TASK GOAL: Write out again only the lines that run from the start of the entries to the line containing "Open the GIF image of man drinking", both included.
____
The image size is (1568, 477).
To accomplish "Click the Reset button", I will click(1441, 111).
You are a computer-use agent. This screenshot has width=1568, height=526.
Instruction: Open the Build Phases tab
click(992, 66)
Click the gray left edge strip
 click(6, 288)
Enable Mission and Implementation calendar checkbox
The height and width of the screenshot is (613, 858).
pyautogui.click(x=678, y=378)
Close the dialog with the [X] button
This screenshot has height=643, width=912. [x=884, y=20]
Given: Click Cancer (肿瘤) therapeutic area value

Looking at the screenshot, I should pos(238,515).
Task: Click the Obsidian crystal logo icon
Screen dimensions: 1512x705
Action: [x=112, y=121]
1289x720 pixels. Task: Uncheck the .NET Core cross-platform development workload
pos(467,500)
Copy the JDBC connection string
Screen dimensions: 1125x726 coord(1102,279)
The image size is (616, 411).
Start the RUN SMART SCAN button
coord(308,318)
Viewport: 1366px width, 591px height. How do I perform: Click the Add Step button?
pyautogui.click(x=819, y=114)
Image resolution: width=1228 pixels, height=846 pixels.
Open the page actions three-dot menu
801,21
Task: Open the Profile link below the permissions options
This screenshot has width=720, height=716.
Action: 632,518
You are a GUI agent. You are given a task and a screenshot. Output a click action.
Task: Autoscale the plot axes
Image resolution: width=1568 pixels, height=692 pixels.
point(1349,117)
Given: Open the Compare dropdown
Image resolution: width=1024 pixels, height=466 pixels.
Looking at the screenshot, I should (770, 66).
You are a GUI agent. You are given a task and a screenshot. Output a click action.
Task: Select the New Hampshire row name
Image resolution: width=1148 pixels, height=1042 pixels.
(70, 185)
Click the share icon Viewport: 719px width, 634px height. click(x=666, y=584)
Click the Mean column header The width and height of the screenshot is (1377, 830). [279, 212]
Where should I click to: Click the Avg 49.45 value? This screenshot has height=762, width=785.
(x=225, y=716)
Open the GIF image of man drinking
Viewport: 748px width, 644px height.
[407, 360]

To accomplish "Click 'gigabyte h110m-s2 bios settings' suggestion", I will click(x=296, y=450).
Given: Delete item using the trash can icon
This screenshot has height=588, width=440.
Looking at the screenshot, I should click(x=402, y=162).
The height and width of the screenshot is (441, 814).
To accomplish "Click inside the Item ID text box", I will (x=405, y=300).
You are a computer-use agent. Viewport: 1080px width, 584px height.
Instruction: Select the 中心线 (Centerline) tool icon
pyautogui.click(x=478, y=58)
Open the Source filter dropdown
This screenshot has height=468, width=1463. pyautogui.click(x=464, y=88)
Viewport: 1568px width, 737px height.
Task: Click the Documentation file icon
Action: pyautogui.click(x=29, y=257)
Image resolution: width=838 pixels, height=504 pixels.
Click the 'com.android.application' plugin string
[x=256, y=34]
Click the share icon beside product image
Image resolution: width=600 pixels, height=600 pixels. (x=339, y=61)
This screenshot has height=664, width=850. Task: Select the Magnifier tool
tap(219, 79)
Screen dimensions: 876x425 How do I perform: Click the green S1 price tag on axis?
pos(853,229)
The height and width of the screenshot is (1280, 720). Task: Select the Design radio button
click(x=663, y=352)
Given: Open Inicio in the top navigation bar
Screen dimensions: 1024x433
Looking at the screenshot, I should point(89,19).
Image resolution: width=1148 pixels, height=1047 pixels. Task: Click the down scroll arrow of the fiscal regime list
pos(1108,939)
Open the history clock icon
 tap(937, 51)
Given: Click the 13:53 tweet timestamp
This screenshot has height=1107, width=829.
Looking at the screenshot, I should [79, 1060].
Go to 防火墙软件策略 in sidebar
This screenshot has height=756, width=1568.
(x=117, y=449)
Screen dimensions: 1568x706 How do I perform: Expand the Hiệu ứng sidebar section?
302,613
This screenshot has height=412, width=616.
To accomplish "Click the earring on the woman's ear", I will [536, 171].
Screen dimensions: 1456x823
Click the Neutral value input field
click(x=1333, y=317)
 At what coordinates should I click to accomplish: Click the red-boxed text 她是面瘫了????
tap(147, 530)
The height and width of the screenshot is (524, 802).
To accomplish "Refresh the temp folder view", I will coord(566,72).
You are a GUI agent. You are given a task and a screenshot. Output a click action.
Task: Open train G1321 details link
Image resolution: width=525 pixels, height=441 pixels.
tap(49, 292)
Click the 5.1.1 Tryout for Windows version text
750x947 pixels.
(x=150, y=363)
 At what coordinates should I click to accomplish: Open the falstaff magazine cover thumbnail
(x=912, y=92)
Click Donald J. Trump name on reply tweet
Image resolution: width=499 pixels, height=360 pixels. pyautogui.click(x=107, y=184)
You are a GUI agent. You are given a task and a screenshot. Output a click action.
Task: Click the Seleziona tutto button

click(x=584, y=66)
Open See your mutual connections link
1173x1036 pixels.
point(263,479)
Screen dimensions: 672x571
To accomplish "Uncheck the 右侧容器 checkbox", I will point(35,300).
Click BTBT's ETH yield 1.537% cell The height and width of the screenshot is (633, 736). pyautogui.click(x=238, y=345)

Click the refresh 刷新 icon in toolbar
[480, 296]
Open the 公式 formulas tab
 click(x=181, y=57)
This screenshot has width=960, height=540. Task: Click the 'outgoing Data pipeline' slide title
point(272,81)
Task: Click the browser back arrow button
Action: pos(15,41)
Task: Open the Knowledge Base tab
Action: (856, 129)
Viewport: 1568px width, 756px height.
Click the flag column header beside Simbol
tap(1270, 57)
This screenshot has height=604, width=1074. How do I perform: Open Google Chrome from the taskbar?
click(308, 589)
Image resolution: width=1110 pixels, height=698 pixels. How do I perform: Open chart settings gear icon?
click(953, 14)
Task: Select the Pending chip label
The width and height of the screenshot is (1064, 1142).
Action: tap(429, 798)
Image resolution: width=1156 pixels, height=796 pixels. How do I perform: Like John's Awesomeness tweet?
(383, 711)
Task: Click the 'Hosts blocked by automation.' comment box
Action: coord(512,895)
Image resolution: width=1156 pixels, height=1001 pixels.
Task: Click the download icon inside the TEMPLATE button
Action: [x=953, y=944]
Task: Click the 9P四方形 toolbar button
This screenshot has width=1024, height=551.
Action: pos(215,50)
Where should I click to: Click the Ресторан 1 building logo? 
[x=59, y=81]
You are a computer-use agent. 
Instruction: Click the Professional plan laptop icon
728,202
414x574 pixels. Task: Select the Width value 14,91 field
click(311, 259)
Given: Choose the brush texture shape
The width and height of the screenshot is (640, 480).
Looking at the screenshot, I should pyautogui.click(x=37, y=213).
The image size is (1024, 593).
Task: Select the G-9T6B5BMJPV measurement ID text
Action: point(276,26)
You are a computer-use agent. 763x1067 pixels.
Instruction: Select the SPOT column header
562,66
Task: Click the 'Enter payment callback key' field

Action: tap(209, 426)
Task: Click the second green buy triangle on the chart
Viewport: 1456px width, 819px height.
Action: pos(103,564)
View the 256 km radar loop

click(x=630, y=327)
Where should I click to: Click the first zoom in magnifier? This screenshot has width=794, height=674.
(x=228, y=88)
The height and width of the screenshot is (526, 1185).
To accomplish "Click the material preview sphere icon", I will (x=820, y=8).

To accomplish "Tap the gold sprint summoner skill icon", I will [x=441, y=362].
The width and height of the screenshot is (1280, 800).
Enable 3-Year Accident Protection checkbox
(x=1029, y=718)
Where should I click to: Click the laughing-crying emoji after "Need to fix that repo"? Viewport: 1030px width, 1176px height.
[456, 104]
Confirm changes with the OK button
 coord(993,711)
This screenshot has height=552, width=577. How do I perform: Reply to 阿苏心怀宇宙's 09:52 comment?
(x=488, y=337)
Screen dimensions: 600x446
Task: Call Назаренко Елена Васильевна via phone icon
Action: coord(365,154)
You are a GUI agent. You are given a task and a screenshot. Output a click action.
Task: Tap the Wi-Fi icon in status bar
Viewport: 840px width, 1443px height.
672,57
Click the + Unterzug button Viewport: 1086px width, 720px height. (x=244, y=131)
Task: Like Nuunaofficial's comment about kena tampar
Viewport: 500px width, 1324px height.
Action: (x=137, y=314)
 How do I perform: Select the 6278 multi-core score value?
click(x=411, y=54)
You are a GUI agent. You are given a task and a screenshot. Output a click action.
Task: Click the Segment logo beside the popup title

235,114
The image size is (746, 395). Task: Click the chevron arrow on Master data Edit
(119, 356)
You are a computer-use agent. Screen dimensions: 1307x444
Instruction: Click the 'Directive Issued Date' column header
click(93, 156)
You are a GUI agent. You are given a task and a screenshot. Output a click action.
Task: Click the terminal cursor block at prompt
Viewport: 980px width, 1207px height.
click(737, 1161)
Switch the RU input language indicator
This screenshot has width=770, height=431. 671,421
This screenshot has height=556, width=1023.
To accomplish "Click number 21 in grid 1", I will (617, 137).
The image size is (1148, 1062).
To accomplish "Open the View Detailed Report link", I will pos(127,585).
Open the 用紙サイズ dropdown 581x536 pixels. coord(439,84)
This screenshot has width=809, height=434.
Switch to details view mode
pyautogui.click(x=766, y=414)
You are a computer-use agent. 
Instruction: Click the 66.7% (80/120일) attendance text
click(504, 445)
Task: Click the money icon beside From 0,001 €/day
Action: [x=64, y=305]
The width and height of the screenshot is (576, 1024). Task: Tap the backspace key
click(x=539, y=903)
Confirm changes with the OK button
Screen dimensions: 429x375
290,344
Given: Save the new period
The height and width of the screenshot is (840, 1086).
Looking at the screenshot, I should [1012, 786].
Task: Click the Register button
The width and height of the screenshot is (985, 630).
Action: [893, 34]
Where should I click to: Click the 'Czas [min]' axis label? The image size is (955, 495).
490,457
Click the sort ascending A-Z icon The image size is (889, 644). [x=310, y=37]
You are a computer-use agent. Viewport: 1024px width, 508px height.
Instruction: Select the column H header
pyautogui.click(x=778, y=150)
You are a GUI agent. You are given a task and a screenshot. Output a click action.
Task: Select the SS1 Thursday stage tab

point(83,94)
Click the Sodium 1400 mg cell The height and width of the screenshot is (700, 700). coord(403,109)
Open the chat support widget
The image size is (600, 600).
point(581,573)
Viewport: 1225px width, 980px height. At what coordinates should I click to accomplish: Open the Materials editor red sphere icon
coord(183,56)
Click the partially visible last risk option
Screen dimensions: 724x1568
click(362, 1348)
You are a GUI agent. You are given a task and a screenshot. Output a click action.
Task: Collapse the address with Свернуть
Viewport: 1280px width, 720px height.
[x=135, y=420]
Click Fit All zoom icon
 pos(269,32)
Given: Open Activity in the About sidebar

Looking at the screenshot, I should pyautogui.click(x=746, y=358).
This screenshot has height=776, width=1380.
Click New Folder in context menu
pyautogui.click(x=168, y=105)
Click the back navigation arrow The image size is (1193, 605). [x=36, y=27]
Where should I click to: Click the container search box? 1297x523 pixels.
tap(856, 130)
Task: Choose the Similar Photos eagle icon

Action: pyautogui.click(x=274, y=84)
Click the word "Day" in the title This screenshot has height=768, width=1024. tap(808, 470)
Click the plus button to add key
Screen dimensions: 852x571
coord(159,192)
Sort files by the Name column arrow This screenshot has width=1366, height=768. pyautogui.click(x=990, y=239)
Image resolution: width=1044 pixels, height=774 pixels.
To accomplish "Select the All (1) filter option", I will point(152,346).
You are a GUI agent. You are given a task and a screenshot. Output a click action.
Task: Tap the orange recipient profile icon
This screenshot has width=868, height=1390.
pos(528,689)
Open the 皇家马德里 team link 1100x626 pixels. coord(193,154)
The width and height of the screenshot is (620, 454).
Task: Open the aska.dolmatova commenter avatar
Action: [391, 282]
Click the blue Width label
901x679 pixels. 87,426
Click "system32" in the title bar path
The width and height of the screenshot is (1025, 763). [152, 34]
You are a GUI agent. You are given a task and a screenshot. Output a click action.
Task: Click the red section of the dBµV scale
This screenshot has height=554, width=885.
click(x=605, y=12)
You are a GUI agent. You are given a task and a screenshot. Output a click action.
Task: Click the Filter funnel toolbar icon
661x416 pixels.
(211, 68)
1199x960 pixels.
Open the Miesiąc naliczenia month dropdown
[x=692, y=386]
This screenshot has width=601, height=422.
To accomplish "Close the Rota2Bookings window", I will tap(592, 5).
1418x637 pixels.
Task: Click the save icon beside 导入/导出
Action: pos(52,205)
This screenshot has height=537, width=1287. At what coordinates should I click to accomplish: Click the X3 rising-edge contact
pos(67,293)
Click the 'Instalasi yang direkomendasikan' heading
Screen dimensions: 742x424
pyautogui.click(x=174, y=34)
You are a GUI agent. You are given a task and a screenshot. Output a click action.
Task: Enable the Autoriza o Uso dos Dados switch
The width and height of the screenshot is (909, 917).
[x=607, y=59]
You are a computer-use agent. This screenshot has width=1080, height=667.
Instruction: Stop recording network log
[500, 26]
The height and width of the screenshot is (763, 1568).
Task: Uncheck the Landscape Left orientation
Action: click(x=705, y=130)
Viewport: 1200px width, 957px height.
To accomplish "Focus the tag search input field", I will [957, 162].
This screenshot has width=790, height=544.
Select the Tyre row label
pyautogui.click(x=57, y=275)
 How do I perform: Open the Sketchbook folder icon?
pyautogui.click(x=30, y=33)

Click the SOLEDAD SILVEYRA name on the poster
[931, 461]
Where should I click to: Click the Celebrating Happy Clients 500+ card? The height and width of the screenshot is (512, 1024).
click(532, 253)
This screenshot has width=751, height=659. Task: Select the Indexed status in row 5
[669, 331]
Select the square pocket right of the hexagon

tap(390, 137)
____
RESPONSE AREA:
The image size is (1568, 477).
To accomplish "Click the Reset button", I will click(1441, 111).
You are a computer-use agent. This screenshot has width=1568, height=526.
Instruction: Open the Build Phases tab
click(992, 66)
Click the gray left edge strip
 click(6, 288)
Enable Mission and Implementation calendar checkbox
The height and width of the screenshot is (613, 858).
pyautogui.click(x=678, y=378)
Close the dialog with the [X] button
This screenshot has height=643, width=912. [x=884, y=20]
Given: Click Cancer (肿瘤) therapeutic area value

Looking at the screenshot, I should pos(238,515).
Task: Click the Obsidian crystal logo icon
Screen dimensions: 1512x705
Action: [x=112, y=121]
1289x720 pixels. Task: Uncheck the .NET Core cross-platform development workload
pos(467,500)
Copy the JDBC connection string
Screen dimensions: 1125x726 coord(1102,279)
The image size is (616, 411).
Start the RUN SMART SCAN button
coord(308,318)
Viewport: 1366px width, 591px height. How do I perform: Click the Add Step button?
pyautogui.click(x=819, y=114)
Image resolution: width=1228 pixels, height=846 pixels.
Open the page actions three-dot menu
801,21
Task: Open the Profile link below the permissions options
This screenshot has width=720, height=716.
Action: 632,518
You are a GUI agent. You are given a task and a screenshot. Output a click action.
Task: Autoscale the plot axes
Image resolution: width=1568 pixels, height=692 pixels.
point(1349,117)
Given: Open the Compare dropdown
Image resolution: width=1024 pixels, height=466 pixels.
Looking at the screenshot, I should (770, 66).
You are a GUI agent. You are given a task and a screenshot. Output a click action.
Task: Select the New Hampshire row name
Image resolution: width=1148 pixels, height=1042 pixels.
(70, 185)
Click the share icon Viewport: 719px width, 634px height. click(x=666, y=584)
Click the Mean column header The width and height of the screenshot is (1377, 830). [279, 212]
Where should I click to: Click the Avg 49.45 value? This screenshot has height=762, width=785.
(x=225, y=716)
Open the GIF image of man drinking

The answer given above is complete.